_Given entries:_
------------------------------------------------------------------------

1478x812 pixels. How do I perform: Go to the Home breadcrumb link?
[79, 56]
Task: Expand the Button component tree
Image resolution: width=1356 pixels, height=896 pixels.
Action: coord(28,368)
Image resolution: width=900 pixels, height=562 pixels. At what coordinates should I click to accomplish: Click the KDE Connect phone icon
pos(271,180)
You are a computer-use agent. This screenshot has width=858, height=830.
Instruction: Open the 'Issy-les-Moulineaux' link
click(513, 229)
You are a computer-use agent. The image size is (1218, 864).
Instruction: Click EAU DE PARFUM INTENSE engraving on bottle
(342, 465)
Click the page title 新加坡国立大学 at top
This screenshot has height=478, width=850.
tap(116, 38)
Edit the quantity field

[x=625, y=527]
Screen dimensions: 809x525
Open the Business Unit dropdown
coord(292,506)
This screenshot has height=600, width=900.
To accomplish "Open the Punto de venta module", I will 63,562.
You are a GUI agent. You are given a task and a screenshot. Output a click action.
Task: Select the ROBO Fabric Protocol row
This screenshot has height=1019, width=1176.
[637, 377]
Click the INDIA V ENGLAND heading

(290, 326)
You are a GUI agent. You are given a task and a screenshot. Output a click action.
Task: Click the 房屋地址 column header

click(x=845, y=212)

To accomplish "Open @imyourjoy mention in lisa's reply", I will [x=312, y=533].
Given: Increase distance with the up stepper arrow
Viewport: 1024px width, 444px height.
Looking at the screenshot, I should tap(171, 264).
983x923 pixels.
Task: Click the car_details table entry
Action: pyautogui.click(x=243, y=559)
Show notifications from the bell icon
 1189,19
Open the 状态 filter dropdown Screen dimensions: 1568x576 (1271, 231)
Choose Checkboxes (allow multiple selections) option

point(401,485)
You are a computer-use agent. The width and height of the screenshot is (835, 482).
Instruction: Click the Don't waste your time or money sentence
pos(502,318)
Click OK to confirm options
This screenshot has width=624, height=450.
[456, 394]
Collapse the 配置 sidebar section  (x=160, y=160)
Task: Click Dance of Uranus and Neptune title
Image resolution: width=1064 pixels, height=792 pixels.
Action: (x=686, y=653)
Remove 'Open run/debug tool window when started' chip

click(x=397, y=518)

------------------------------------------------------------------------

_Assigned task:_
Every line with "computer" in it should be copied from the entries above.

_Solution:_
You are a computer-use agent. This screenshot has width=858, height=830.
You are a computer-use agent. The image size is (1218, 864).
You are a computer-use agent. The width and height of the screenshot is (835, 482).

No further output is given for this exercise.